Marketing 101: Send toys. Lots of toys

My job entails a great deal of sitting. Sitting and staring at a computer screen. Activity for me is moving the two fingers I use to type.

That means when a diversion pops up, I jump at it, and I would like to thank PR people for giving me a number of such opportunities.

Public relations workers, you see, are clever: they know that about 125 people contact me every day; they know most of those e-mails, voice mails and envelopes are completely irrelevant to my job; and they know this communication fire hose often makes me ill-tempered.

So they send gadgets and toys in order to draw attention to some announcement they believe warrants notice. Case in point: a while back Toronto’s Netron released a product called HotRod. To fire up a little extra interest, the company packaged the dry press release with a cool little remote-control car. It turns left and right, it goes backwards, it’s red, it came with batteries.
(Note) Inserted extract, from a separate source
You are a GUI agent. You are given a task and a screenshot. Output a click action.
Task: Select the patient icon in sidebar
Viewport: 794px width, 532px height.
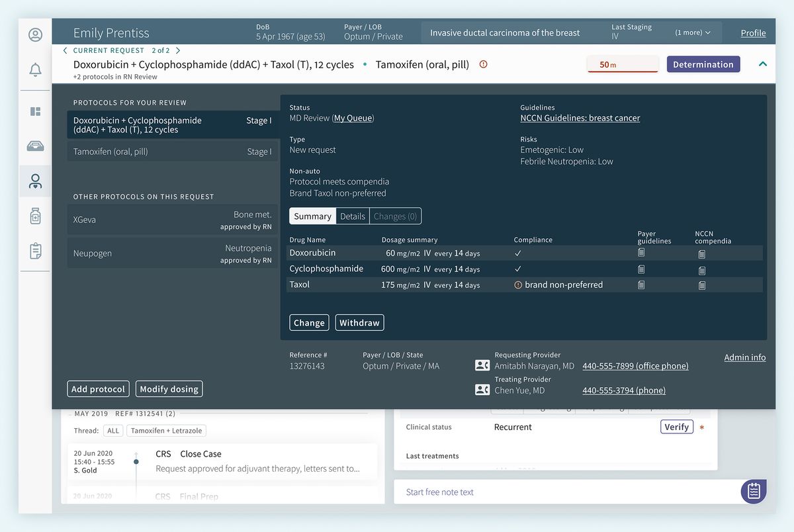(35, 181)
Being a consummate business professional, I immediately began running it around the office, skilfully zooming it in and out of cubicles and generally preventing others from doing their jobs. This ended when several co-workers simultaneously offered to “chuck the friggin’ thing out the window,” but it was good clean fun while it lasted.
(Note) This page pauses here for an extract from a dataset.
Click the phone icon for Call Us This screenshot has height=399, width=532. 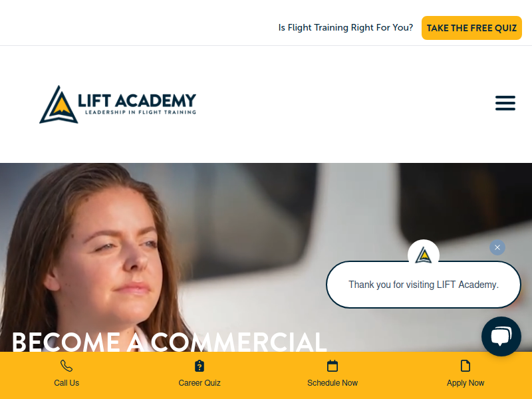[67, 366]
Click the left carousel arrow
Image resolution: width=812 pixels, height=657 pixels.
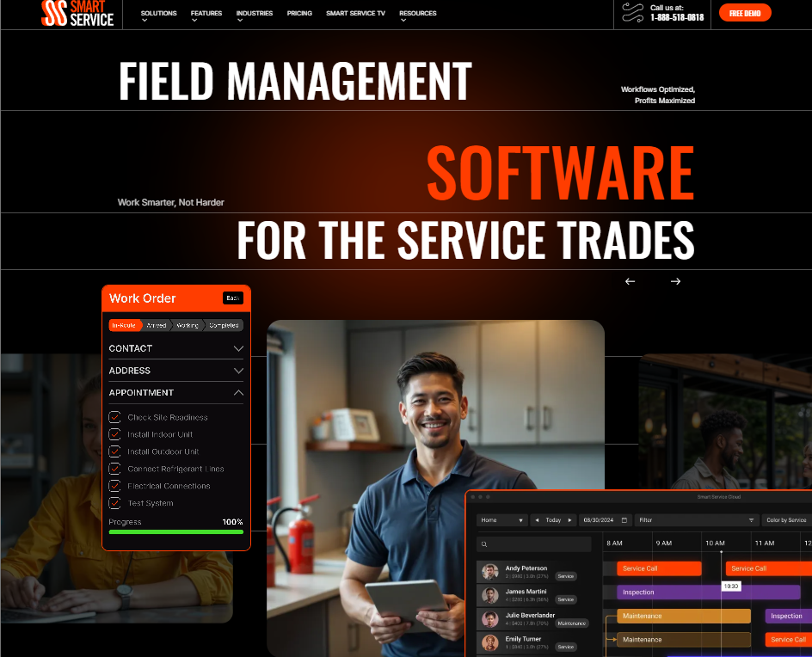coord(630,280)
Netron is not alone in sponsoring this type of creativity. IBM couriered me a top hat and a magic wand; Fishbowl Communications launched their company by sending out little glass fishbowls; Clarus sent out a Y2K countdown clock; I got a ViewMaster 3D viewer from Bell; last year Lexmark sent in a cool seasonal set including a beach towel, two plastic tumblers and beach bag (although the de rigueur tequila and margarita mix were MIA); some company mailed a card that played a loud Ta-Da when opened (I can’t remember who came up with that one, since my publisher took the card from me – I think he uses it to impress the sales staff); and on it goes.
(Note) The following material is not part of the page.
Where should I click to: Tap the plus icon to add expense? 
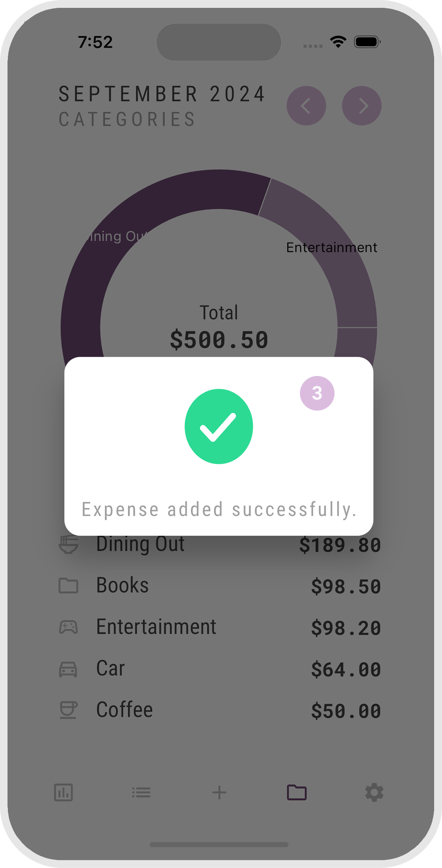(x=219, y=792)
The thing is, this stuff serves a purpose: it makes a dry press release stand out from all the other dry press releases. See, there’s an industry law that requires all press releases to begin thus: “Some Company, a worldwide leader in Some Really Important Market, today did Something Really Important that will leverage the company’s strengths in Some Critical Buzzword to provide Something Something.” Given this restrictive directive, the poor PR-types are pushed to extremes to differentiate their efforts – hence the toys.

But here’s the punch line: this whole freebie industry doesn’t affect our coverage in any way. We wrote about HotRod because it was a good story, and we didn’t write about IBM’s Magic Box because it was a marketing campaign and not news in and of itself. I am glad to report, though, that IBM did not waste its marketing dollars – I wore that hat around the office for a whole day.

Do me a favour, though: if you find yourself hanging out with some PR-types, don’t mention this column. I really need these diversions. As it is, the only reason I get up from my desk these days is to rescue my little remote-controlled car from the vengeful fists of co-workers.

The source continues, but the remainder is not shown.